The model of the camera on the robot is “DCS-5222L”, which supports a high-speed 802.11 n wireless connection. The snapshot resolution is fixed at 1280 × 720 pixels. When people were nearer to the camera (within 4 m), the face area was clear and occupied a large number of pixels (240 × 240) in the camera view. When people were further from the camera (around 10 m away), the face region in the camera view became smaller and blurrier, with approximately 30 × 30 pixels.
Figure 5 shows the system structure of our experimental environment. People were required to wear the iTag when they were working in this environment. Each iTag saved the personal name and face photo of its owner in its memory. WSN nodes were distributed in the physical world. The signal of each node was not strong enough to cover the whole environment, due to their limited wireless communication range. Each WSN node took care of a small area in its vicinity, so that the physical world was sectioned into smaller areas that were under the control of different WSN nodes.
The WSN nodes were responsible for searching for the existence, approach, and departure of iTags in its vicinity. Each node scanned nearby iTags through Bluetooth communication continuously. Once it found a new iTag signal, it downloaded the personal name and face photo from iTag. It trained and maintained a local classifier to recognize a small number of nearby people. One person could be detected by multiple WSN nodes at the same time, so that people may be used in different classifiers.
Figure 6 shows the processing flow of the robot. When a robot received a command from an operator to search for a person in our experiment environment, the iTag ID or the name of the target was given. The robot enquired to the WSN about the details of this target by supplying this iTag ID or name. The enquiry was broadcasted through the entire WSN by multi-hop routing. If the target was seen by the WSN nodes, they would respond to the robot with a face photo of the target.
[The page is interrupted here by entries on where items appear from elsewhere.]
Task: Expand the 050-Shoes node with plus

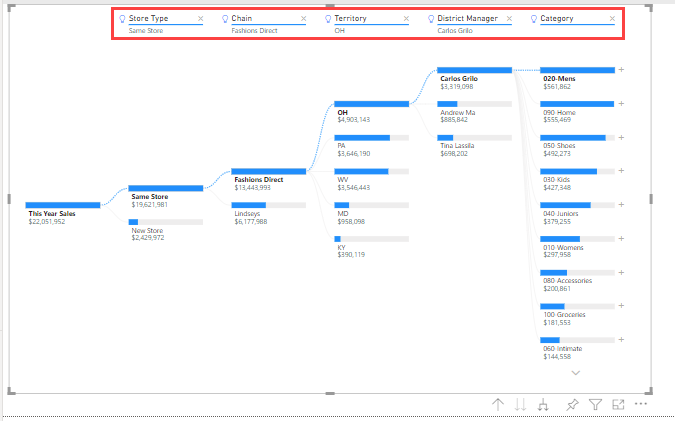Action: click(621, 138)
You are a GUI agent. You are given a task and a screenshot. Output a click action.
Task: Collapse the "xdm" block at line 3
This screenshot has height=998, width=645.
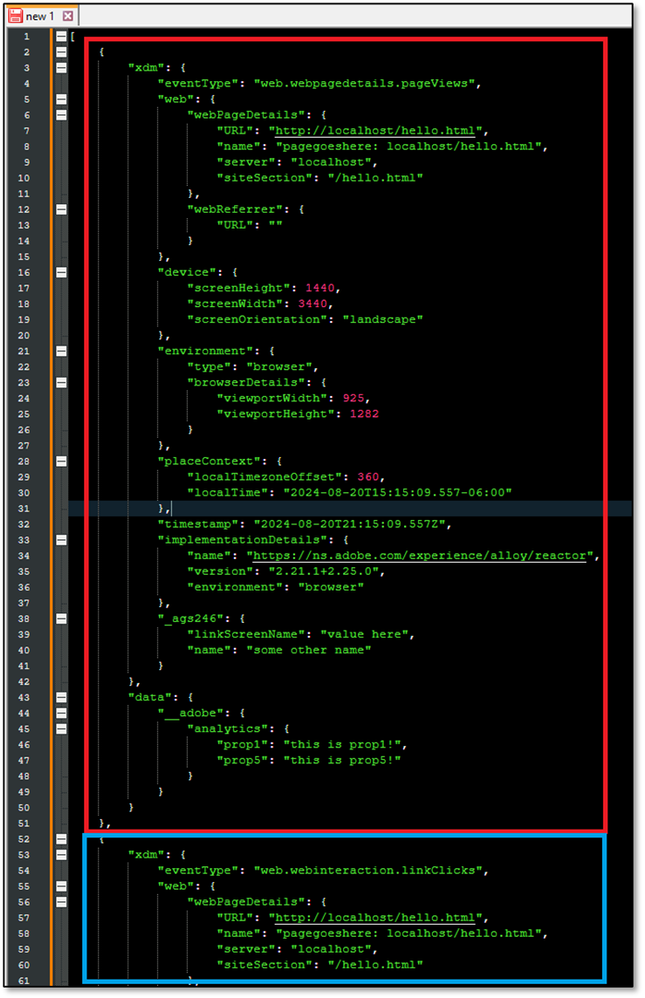click(61, 67)
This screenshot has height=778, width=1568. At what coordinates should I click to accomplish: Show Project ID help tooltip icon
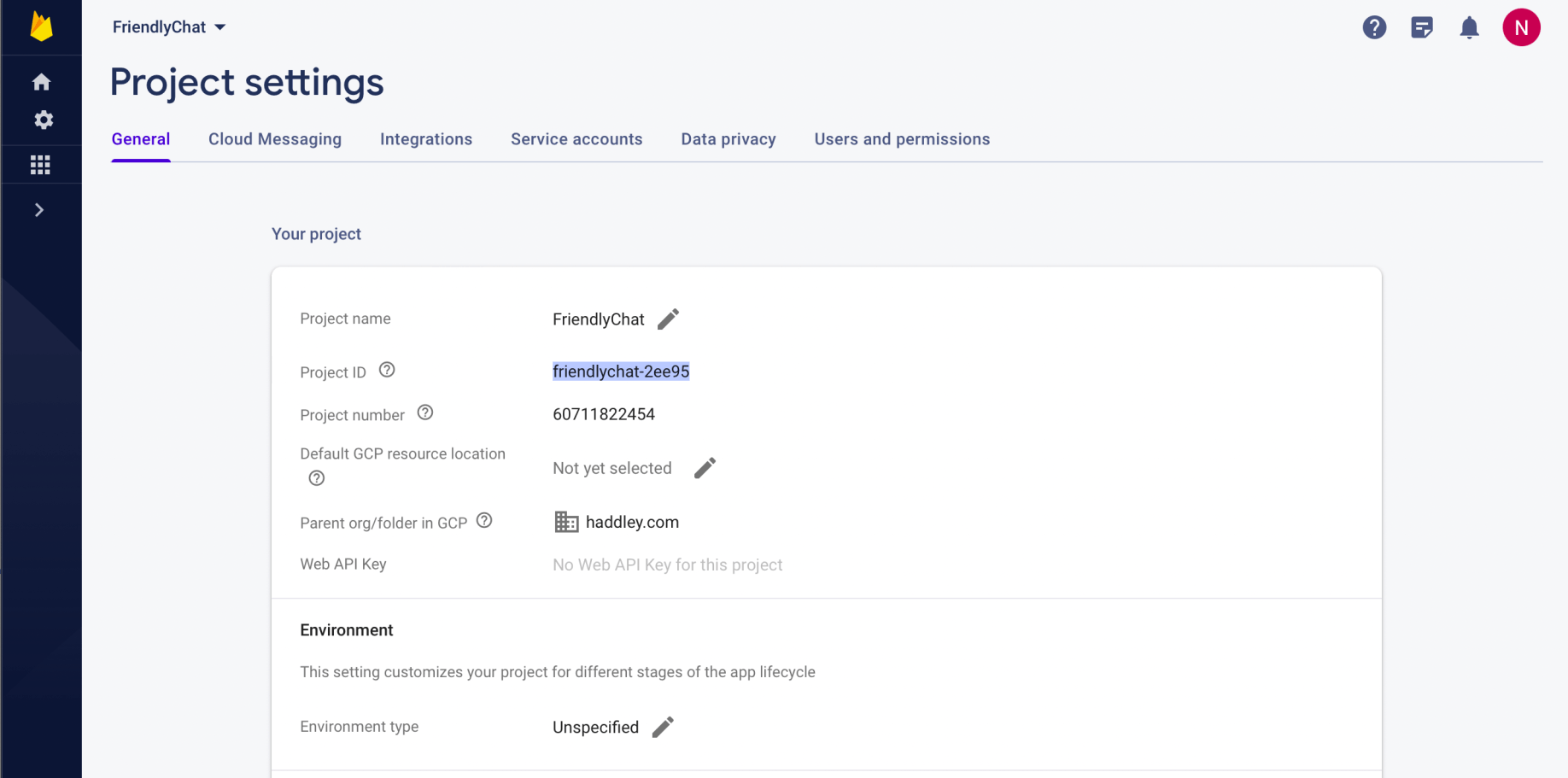click(387, 370)

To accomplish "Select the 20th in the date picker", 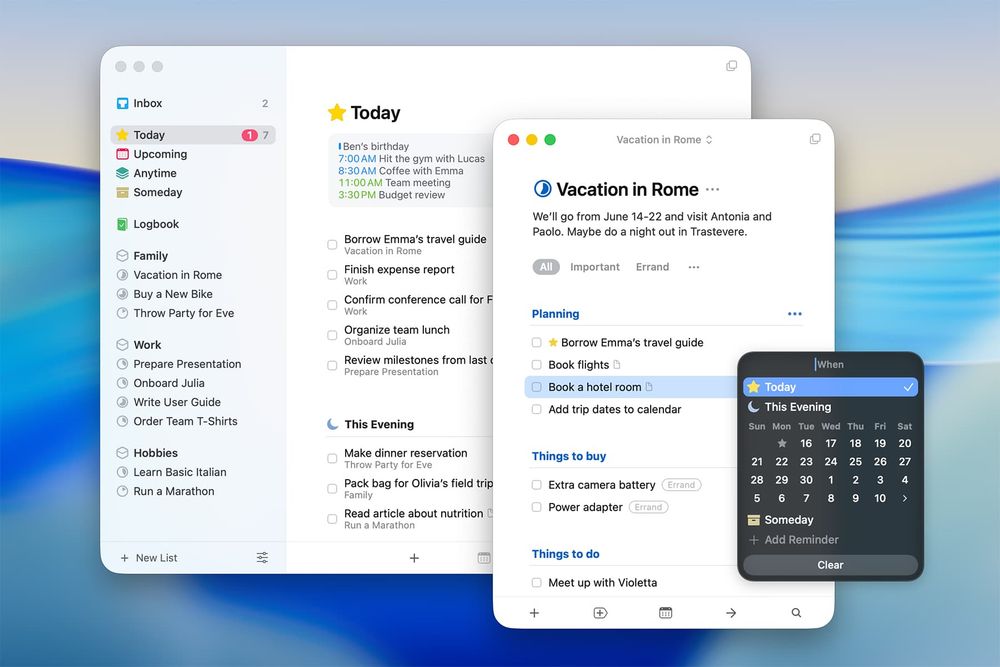I will click(x=904, y=443).
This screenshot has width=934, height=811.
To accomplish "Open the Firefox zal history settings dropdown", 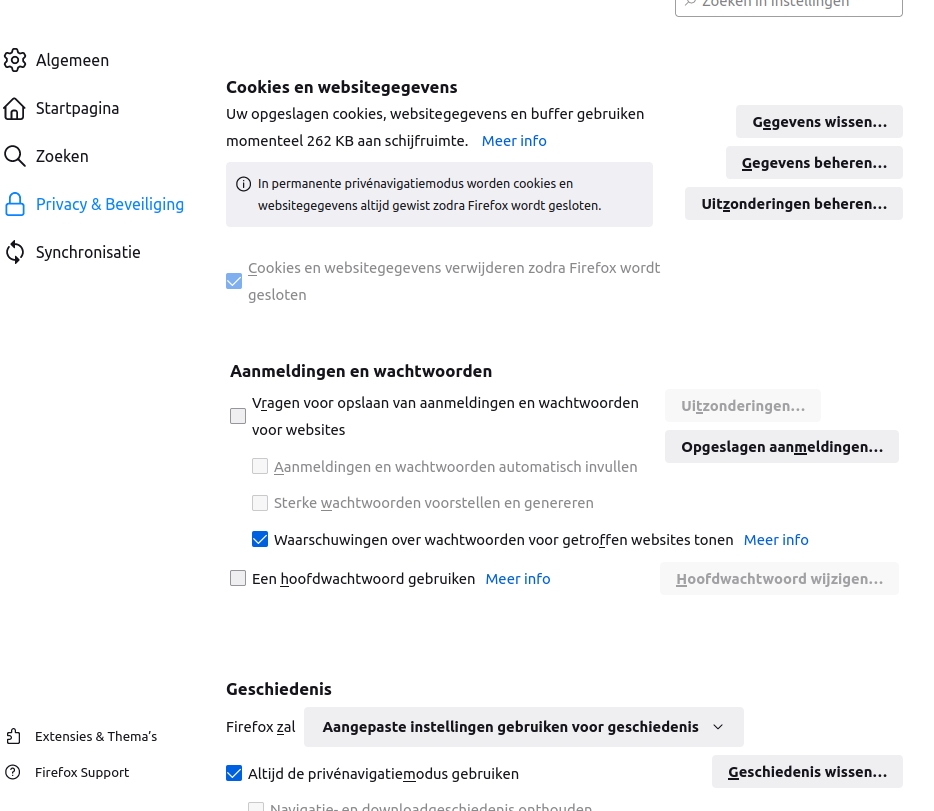I will [523, 727].
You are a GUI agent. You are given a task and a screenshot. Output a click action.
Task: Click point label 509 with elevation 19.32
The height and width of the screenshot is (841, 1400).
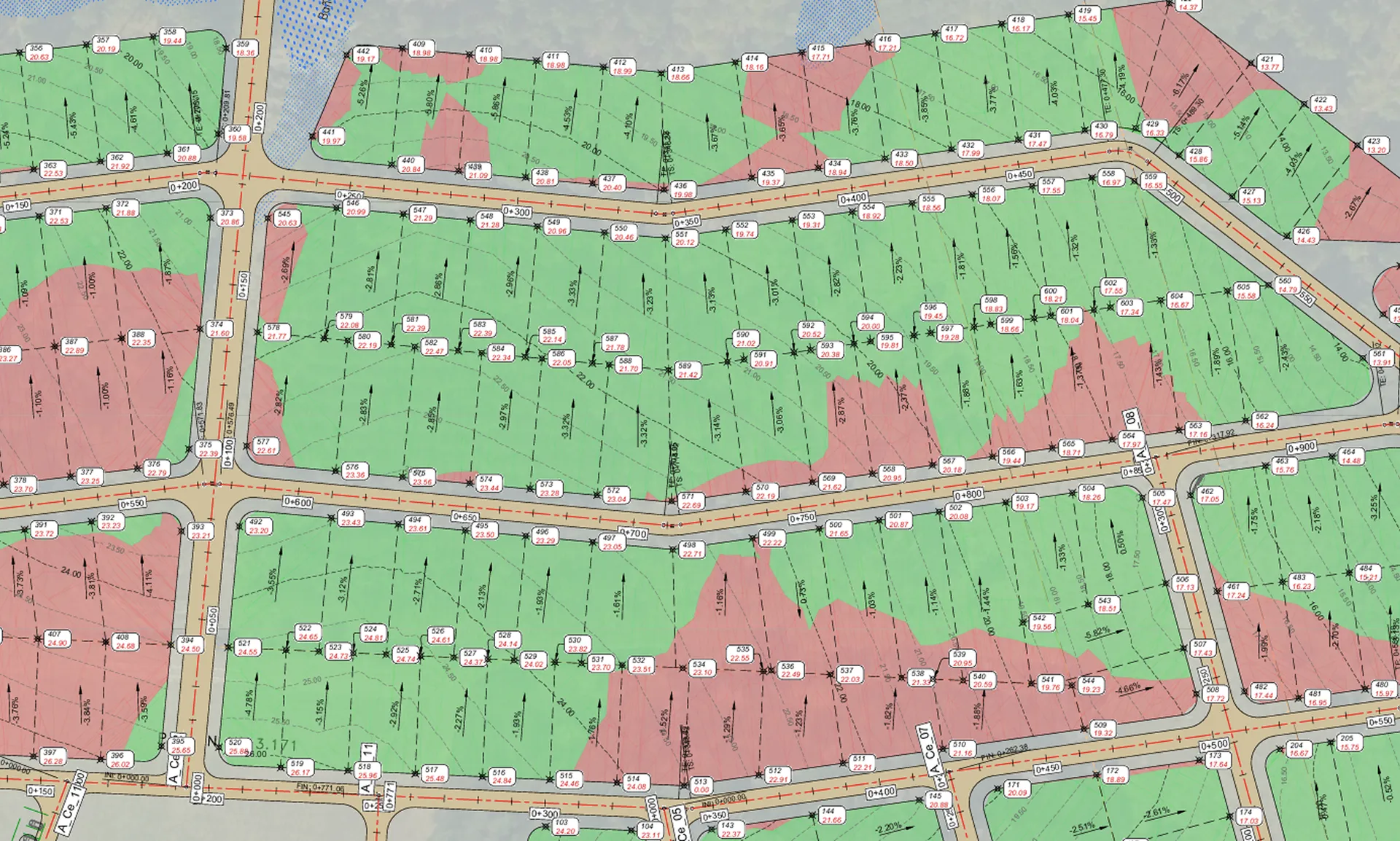tap(1102, 729)
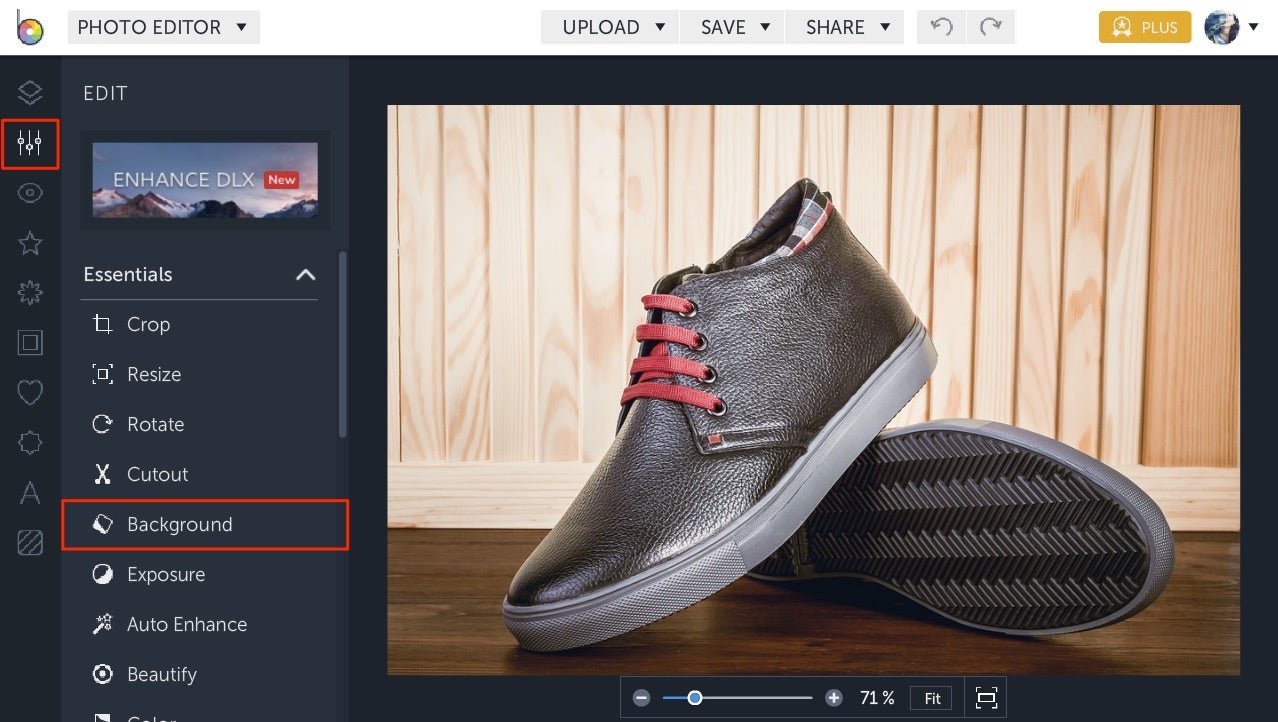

The robot then exchanged messages with those WSN nodes about the position of target if the target was still in their vicinity. The robot could receive multiple replies if the target was in the range of multiple nodes.
If the robot did not find the target from a distance, it went to the next region covered by a different WSN node that replied its enquiry. If the target was identified in the view of the robot’s camera and verified by second-round recognition at a closer distance, the robot ended the search task and sent an indication to the operator and to the target people. If the robot found that the target did not match the given information, then it ended the task and informed the operator with a failure message.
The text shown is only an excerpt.